Will be interested to see your results though.
 
Huh...just checked the Brita site and their filters do remove chlorine. Still think it would be a long process if you have a large tank. If you have large buckets that you can fill then I would suggest filling them and letting them sit for a few days. Chlorine will evaporate out of the water. I would say boil the water but that could get expensive.
 
Not to mention the cost of spent filter cartridges.
Let us know your findings in any case
Regards
C
 
The website also says not to use it for aquariums "without consulting a specialist"
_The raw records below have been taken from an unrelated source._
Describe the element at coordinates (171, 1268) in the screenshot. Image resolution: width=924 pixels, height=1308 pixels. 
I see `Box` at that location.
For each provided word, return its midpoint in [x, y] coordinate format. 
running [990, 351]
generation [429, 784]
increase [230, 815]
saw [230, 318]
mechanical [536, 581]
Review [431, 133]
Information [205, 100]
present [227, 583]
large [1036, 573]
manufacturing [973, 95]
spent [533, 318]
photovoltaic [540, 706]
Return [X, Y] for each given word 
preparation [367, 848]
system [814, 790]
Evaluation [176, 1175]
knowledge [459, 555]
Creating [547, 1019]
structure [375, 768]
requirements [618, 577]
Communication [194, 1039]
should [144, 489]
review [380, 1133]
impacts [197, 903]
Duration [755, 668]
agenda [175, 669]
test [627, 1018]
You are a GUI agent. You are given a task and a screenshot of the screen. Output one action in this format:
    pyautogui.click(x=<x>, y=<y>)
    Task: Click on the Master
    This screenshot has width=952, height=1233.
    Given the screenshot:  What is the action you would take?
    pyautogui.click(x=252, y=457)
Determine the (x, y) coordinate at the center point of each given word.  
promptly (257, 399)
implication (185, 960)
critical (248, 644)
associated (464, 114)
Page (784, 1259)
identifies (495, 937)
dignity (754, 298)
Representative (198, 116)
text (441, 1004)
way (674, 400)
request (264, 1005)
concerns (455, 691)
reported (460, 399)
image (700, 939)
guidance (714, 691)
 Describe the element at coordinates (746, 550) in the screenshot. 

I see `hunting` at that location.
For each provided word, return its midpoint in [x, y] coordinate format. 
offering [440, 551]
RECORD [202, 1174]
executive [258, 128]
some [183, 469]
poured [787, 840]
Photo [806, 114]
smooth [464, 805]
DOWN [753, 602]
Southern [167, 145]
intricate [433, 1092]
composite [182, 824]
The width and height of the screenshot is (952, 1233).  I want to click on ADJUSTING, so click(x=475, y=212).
I've only just filled my Brita jug for today (I empty and refill every morning) so I've tested the filtered water and freshly drawn tapwater, using API liquid testers.

Tapwater:
pH 7.2
GH 9
KH 4

Brita water:
pH 6.0 - or lower, this is the lowest the tester reads
GH 6
KH 0 - it never went blue at the first drop

I wouldn't use Brita water with these results!



The cartridge
"reduces the concentration of calcium and magnesium with cation ion exchange resins, but these substances are not completely removed as in .... reverse osmosis or distillation processes" [from their website, FAQ section]

And
"The BRITA water filter cartridge is filled with cation exchangers. These replace positively charged ions such as calcium, magnesium, lead, copper with positively charged hydrogen ions" [again from their website]


So the ion exchange resin in the cartridge reduces GH and KH by removing some of the minerals that make water hard, but it replaces them with hydrogen ions which lower the pH.
 
It appears to be filtering the chlorine/chloramines out as well as softening the water. Given the test results above this will leave you with very soft water with small buffering ability. Your tank can suffer pH changes much greater then if you used the regular tap water. If you are running planted its a double negative since reducing hardness means pulling minerals from the water. Minerals your plants would much rather prefer.
 
Its an interesting idea, but as opther have said I wouldnt advise it.
My nan uses them as she has a poor immune system after a major operation a few years back and the filter removes EVERYTHING from the water, and anything too pure is bad for you :) you cant breathe pure Oxygen. Ok that not a good comparision.
But I would imagine there will be a lot of cash spent of filters as I dont think the brita filters last that long, and filling your long tanks from a jug like that would take days :D

If your looking for something to clean the water, I would suggest large water vats which filter the water through activated carbon and also a declorinator? but thats a lot of space, when Tetra Pond and Tap save do the job cheap enough.

I use pond safe as the bottles are the same price as tap safe, but the contents is just highly concentrated, so just make sure you measure it. having said that after a while measuring it, I do the cook thing instead of measuring and use guestimates. not had any issue so far doing it :)
Also beats storing water every where wating for the cholrine to evaporate, and then your still not sure if its gone or not :S
 
An interesting insight that they are using cation resin. When you remove metals from salts and replace the metal ions with hydrogen atoms, you end up with acids instead of salts.
Using some examples we will all recognize you take your calcium carbonate and make carbonic acid for instance or take your sodium chloride and make hydrochloric acid. I will not be using a simple cation resin in any part of my water system. If it used a mixed cation and anion bed to remove minerals, the the DI in an RO/DI does, at least it would not be producing acids in any quantity.